O público presencial do Olhar de Cinema — e o público on-line, portanto de todo o território brasileiro — deve ficar atento à Mostra Olhar Paranaense, pois a produção do estado está crescendo de modo significativo. Na noite inaugural, o diretor do Festival Internacional de Curitiba, Antônio Jr, passou a palavra a Edson Bueno, diretor da Fundação Cultural de Curitiba, que falou em nome do prefeito Rafael Greca. Sem nenhuma demagogia, o gestor foi conciso e exato em sua fala. Lembrou a luta do segmento cultural pelas leis Aldir Blanc e Paulo Gustavo, vitais para o desenvolvimento cultural do país e citou cinco filmes que vê como vitrines de projeção do estado (nacional e internacionalmente) nos últimos anos: “Deserto Particular”, de Aly Muritiba, “Mirador”, de Bruno Costa, “A Mesma Parte de im Homem”, de Ana Yohan, “Alice Júnior”, de Gil Baroni, e “Lamento”, de Diego Lopes e Cláudio Bittencourt.

A maior parte dos realizadores destas produções e dos nomes que realizam o Olhar de Cinema são quadros formados pelo curso de Audiovisual da Unespar (Universidade do Estado do Paraná). E, agora, a Unila (Universidade Federal de Integração da América Latina) começa a enviar seus primeiros curtas para a Mostra Mirada Paranaense. A sinergia vai-se dando de maneira orgânica.

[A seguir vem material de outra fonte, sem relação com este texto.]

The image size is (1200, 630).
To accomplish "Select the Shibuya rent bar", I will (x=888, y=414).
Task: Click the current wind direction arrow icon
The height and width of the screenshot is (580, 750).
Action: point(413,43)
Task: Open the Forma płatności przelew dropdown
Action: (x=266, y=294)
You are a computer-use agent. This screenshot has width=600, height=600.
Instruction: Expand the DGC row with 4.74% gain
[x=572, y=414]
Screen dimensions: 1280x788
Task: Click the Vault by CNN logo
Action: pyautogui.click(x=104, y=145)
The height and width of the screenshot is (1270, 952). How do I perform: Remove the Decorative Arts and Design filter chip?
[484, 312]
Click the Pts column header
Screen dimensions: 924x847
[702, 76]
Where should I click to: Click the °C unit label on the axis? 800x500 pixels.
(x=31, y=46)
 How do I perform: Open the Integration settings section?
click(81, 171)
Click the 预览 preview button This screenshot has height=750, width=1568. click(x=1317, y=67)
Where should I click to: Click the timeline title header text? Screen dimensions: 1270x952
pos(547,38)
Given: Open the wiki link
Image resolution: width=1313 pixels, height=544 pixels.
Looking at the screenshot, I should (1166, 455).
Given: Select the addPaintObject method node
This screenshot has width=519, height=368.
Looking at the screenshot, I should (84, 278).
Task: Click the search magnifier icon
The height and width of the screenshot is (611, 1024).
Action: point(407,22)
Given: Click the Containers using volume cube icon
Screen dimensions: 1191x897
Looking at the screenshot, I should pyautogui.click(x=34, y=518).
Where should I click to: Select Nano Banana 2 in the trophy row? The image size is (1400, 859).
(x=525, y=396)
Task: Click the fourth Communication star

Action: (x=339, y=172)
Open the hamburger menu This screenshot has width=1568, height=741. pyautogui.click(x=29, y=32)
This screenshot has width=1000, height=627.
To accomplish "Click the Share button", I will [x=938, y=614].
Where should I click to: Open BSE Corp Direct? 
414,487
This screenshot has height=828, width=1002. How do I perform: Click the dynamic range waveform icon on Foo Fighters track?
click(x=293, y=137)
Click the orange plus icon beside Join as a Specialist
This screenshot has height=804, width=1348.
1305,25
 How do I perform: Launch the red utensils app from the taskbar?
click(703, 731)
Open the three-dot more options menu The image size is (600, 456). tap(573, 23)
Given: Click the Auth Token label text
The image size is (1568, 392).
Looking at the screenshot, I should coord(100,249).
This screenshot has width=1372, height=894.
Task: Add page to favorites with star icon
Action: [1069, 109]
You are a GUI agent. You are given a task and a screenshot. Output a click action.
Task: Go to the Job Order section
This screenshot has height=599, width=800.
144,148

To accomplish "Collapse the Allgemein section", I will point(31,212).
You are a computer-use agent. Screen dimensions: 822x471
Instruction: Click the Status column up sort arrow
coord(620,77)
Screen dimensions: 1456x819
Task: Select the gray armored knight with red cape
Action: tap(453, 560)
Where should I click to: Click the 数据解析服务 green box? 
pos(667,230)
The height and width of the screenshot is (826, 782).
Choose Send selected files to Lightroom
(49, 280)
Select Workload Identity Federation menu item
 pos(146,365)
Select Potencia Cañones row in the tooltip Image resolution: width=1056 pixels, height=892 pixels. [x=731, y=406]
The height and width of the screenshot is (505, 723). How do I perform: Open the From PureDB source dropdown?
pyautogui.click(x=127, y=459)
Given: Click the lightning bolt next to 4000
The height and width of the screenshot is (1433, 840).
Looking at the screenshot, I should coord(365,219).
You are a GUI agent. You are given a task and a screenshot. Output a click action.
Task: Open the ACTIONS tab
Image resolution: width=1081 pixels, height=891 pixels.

E, como registro final, voltemos do particular (o regional) ao internacional: o Olhar de Cinema abriu seu primeiro dia de atividades plenas, depois da noite inaugural, com um filme de apenas 65 minutos, que valeram por duas horas: “Rewind & Play”, vindo da França (parceria com a Alemanha), dentro da rubrica “Exibições Especiais”. Todo cinéfilo gosta de correr risco. Duas da tarde de uma quinta-feira gelada e chuvosa. Sala vazia do Cinemark Muller, cujo foyer estava enfeitado com cartazes de blockbusters como o filme de Tom Cruise e do Parque dos Dinossauros. Que tal um arriscar-se com um pequeno filme sobre um deus do jazz, o pianista Thelonius Monk (1917-1982)?

O público foi chegando de mansinho. Umas 30 pessoas, em estado de graça, assistiram a um documentário apresentado no último Festival de Berlim, desencavado dos magníficos arquivos do INA (Instituto Nacional do Audiovisual da França), verdadeira fonte de tesouros cinematográficos. Lá estavam guardados registros de uma desastrada tentativa de entrevista de um amante do Jazz (de naturalidade francesa, claro) com seu ídolo, o estadunidense Monk, realizada em 1969. O pianista chega a Paris para uma série de apresentações, acompanhado da mulher Nellie Smith, adornada por um óculos muito do fashion.

Ao piano, o artista genial toca e sua em bicas, como se estivesse no Saara. A cada pergunta dá resposta tautológica. O perguntador se contorce. Nada consegue tirar do entrevistado. O filme mostra tudo que acontece. Dos dedos do pianista saem sons sublimes. De sua boca, quase nada. Só o óbvio. Das teclas do piano “Round Midnight”. Tomara que o documentário de Alain Gomis tenha espaço nobre em nossos canais a cabo e no streaming. E que ganhe um nome mais atrativo, revelador e explícito.